### SUPPLIED RECORDS ###

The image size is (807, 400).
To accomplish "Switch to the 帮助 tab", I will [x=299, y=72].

###
### SUPPLIED RECORDS ###

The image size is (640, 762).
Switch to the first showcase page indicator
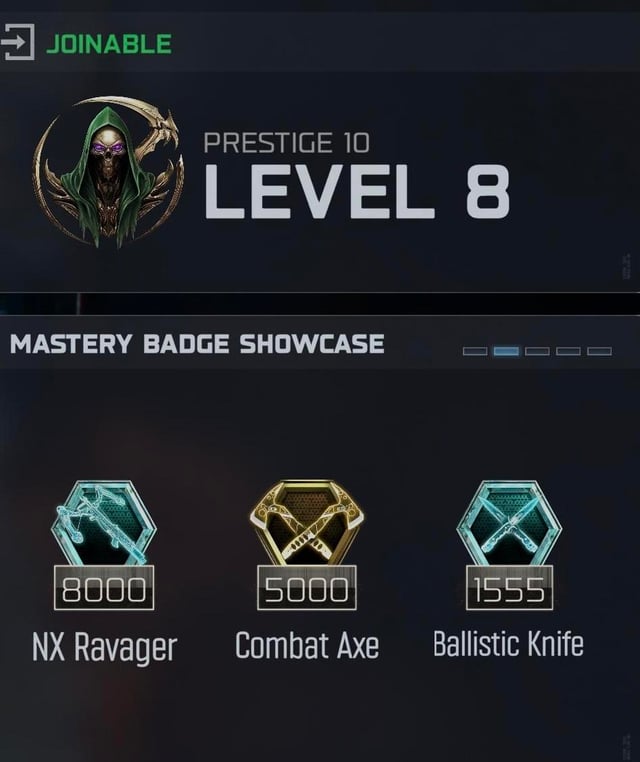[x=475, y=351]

###

| TASK OBJECTIVE |
For every line of the records with the string "image", add one to a tally; give the final tally alone.

| SOLUTION TO THE PROBLEM |
2